2010 Annual Report
1a.Objectives (from AD-416)
1) Discover nematode proteins and peptides that regulate development, growth and survival, and that provide new targets for controlling nematodes; and.
2)Disrupt the function of steroid- or lipid-based regulatory systems unique to plant-parasitic nematodes and critical for their life processes.
1b.Approach (from AD-416)
1) Identify proteases and peptides that control hatching or molting in soybean cyst nematode and root-knot nematode and evaluate specific molecular inhibitors; and identify regulatory proteins, including membrane receptors, involved in the nematode response to its environment and plant host; and.
2)Isolate and identify lipids and steroids with likely regulatory roles in plant-parasitic nematodes, and elucidate the biochemical pathways involved in the biosynthesis and metabolism of these compounds; and develop rational strategies for nematode management based upon the utilization of knowledge about the endogenous bioregulatory lipids or steroids in phytoparasitic nematodes.

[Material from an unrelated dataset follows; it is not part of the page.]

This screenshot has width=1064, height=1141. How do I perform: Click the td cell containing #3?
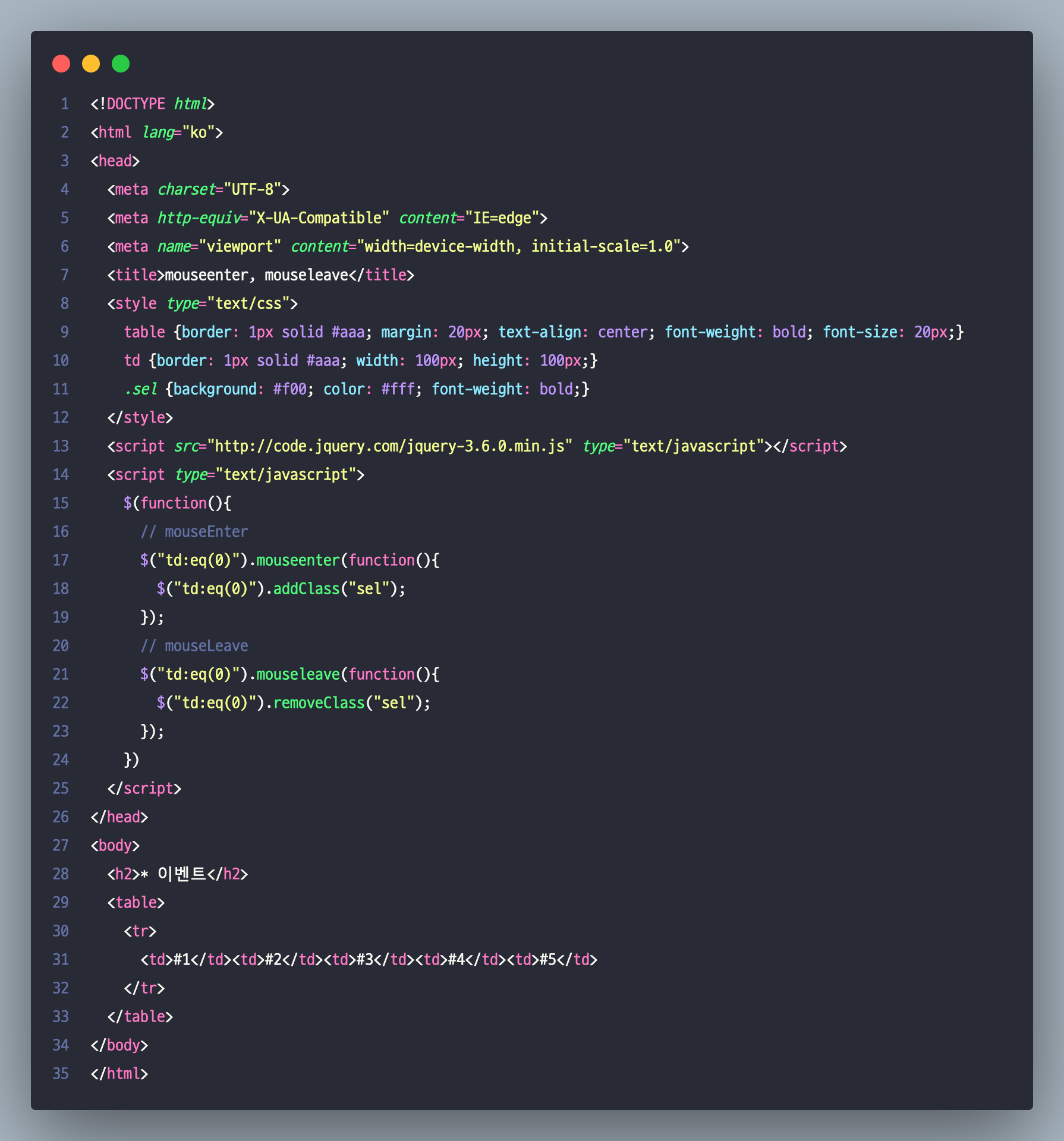(366, 959)
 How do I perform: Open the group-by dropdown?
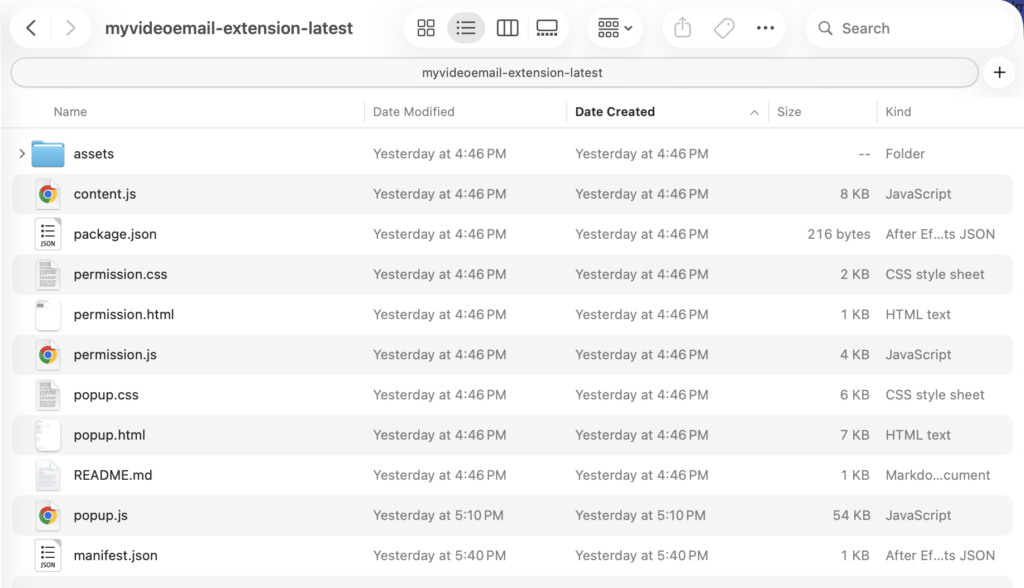[x=615, y=28]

A major problem with controlling plant-parasitic nematodes comes from a poor understanding of the vulnerable stages of the nematode life cycle. These provide the most important targets for designing new methods of nematode control, are in contact with the host plant, and are dependent upon specific behaviors for infection. We discovered that small, natural plant molecules that affect nematode behavior potently and specifically strongly suppress plant-parasitic nematode infectivity and reproduction on host plants. We also found that plant-parasitic nematodes cannot properly metabolize peptide mimics of natural nematode control peptides. Because these peptides are needed for normal nematode infectivity behavior, this discovery provides an additional option for designing control strategies that exploit nematode vulnerabilities in combination with potent and specific natural molecules.
Natural plant and nematode molecules control plant-parasitic nematode behavior at very low levels. Ideally, safe strategies for managing nematodes must be potent and efficient in controlling the target pest, but have minimal impact upon the environment and non-target species. ARS scientists at Beltsville, Maryland and Corvallis, Oregon demonstrated that infectivity of root-knot nematodes, the most economically important nematode crop pest worldwide, was reduced nearly 20-fold on pepper and nearly 100 percent on soybean by using very low levels of a specific plant metabolite to disrupt the infective nematode life stage. These ARS scientists also demonstrated that mimics of nematode regulatory peptides are abnormally metabolized in root-knot nematodes, and cannot function properly. These discoveries are important because they are the first that quantify high impact suppression of plant-parasitic nematode reproduction by low levels of a plant chemical, and the first that demonstrate the disruption of plant-parasitic nematode metabolism by a modified nematode peptide. Therefore, this information is expected to be of great value to scientists who are developing precision treatment strategies for controlling plant-parasitic nematodes for the benefit of growers.
Joo, H.J., Wim, Y.H., Jeong, P.Y., Jin, Y.X., Lee, J.E., Kim, H., Jeong, S.K., Chitwood, D.J., Paik, Y.K. 2009. Caenorhabditis elegans utilizes dauer pheromone biosynthesis to dispose of toxic peroxisomal fatty acids for cellular homoeostasis. Biochemical Journal. 422(1):61-71.
Chitwood, D.J., Perry, R.N. 2009. Reproduction, physiology and biochemistry. In: Perry, R.N., Moens, M., Starr, J.L., editors. Root-Knot Nematodes. Wallingford, UK: CAB International. p. 182-200.
Masler, E.P., Zasada, I.A., Sardanelli, S., Rogers, S.T., Halbrendt, J.M. 2010. Effects of benzyl isothiocyanate on the reproduction of Meloidogyne incognita on Glycine max and Capsicum annuum. Nematology. 12(5):693-699.